Right away Rubio set to challenge Trump on his marquee issue, highlighting Trump’s past support for legalization for undocumented immigrants. He also picked up where Ted Cruz had left off in a prior debate, highlighting the fact that in 2012, Trump criticized then–Republican presidential nominee Mitt Romney for advocating “self-deportation” on the campaign trail. “Even today, we saw a report in one of the newspapers that, Donald, you’ve hired a significant number of people from other countries to take jobs that Americans could have filled,” Rubio went on. Trump was the “only person on this stage” who’d been sued for failing to pay wages and benefits to 200 undocumented Polish workers.
The underlying sentiment was one that Republicans who are sore about Trump’s dominance have been grousing over for months: that Trump is disingenuous and self-serving, that Trump is unserious, and, worst of all for Republicans, that Trump isn’t a true conservative.
When Ted Cruz got in on it, instead of just forcing Rubio into a corner over his work on the Senate’s 2013 immigration reform bill, as has been Cruz’s favorite attack line, Cruz also attacked Donald Trump for playing boss on Celebrity Apprentice and for donating “over $50,000 to three Democrats and two Republicans” who made up the Gang of Eight—the silly moniker for the group that worked on the Senate immigration bill.
“If you want to know who will actually secure the borders and follow through,” Cruz went on, “you ought to ask who has a record before they were a candidate for president of fighting to secure the borders and stop amnesty.”
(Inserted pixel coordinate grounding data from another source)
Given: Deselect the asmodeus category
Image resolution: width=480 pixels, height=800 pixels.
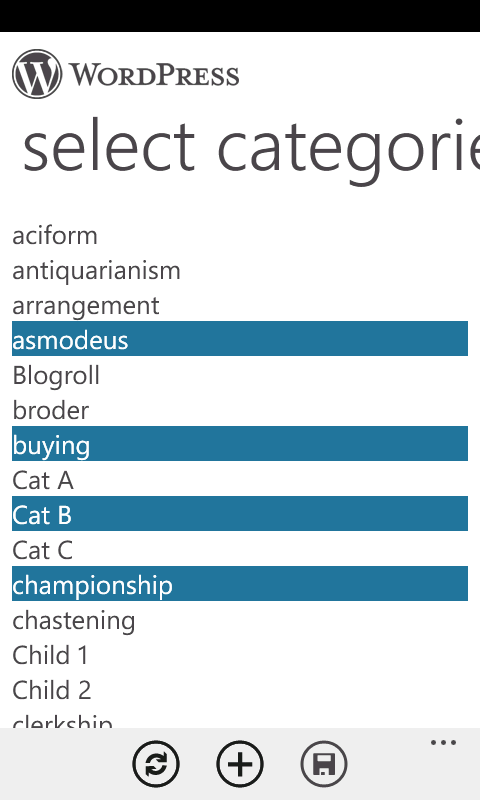Looking at the screenshot, I should click(x=240, y=339).
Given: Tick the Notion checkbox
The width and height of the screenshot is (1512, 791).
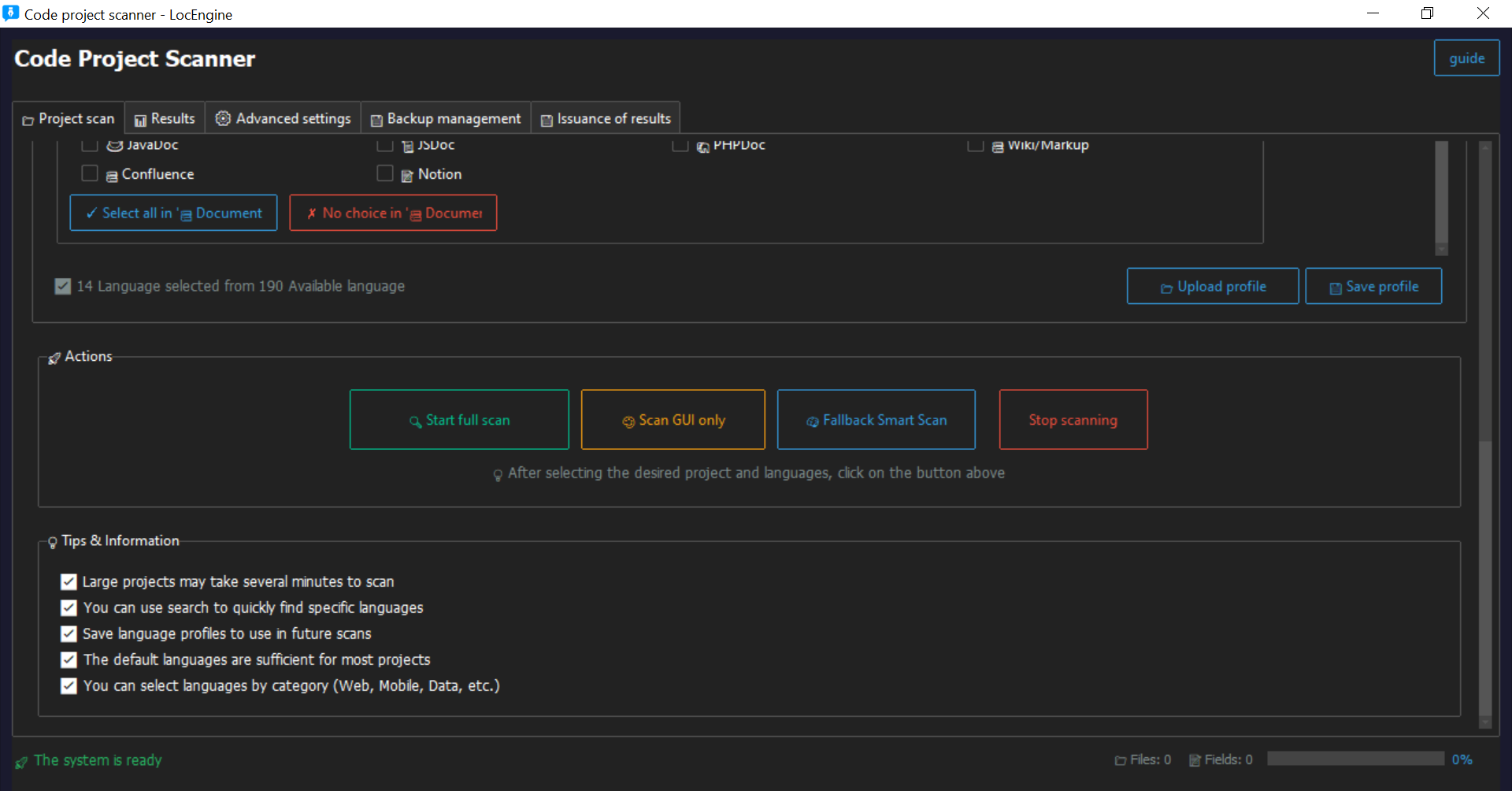Looking at the screenshot, I should click(385, 173).
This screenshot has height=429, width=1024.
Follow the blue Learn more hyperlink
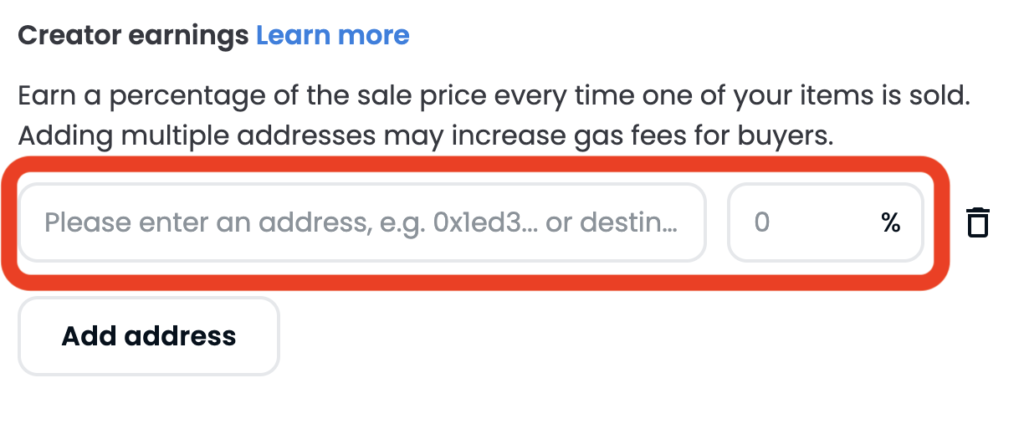click(332, 36)
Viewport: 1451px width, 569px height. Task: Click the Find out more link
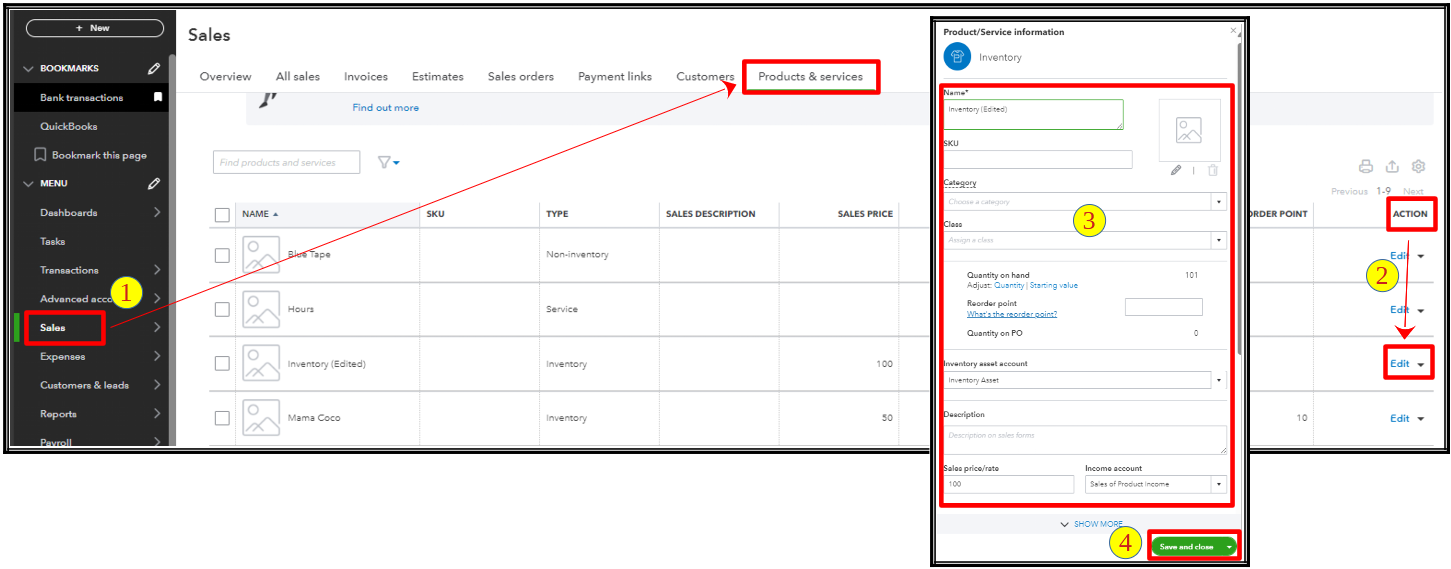(x=385, y=108)
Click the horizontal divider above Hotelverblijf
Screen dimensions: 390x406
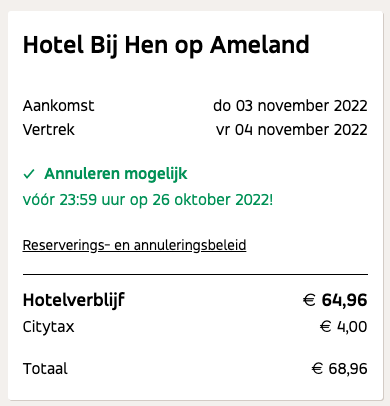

But Rubio was just getting started. He later went in on Trump for demanding that companies who move their production overseas face stiff tariffs when importing goods even as the clothes lines which bear his name are manufactured abroad. “You’re gonna be starting a trade war against your own ties and your own suits,” Rubio said. Rubio moved on to the lawsuits Trump has faced over defrauding students of Trump University, a program that offered real-estate seminars. “I’ve won most of the lawsuits,” was Trump’s feeble reply.
Rubio was in rare fighting form on Thursday night, except when the conversation came back around to his own positions on immigration. Telemundo moderator Maria Celeste Arraras asked Rubio to explain why, last April, he said that it wouldn’t be fair to cancel President Obama’s executive action allowing undocumented immigrants who’d come to the United States as children three years of protection from deportation, but last week, Rubio said he’d end the program on “day one” of a Rubio presidency.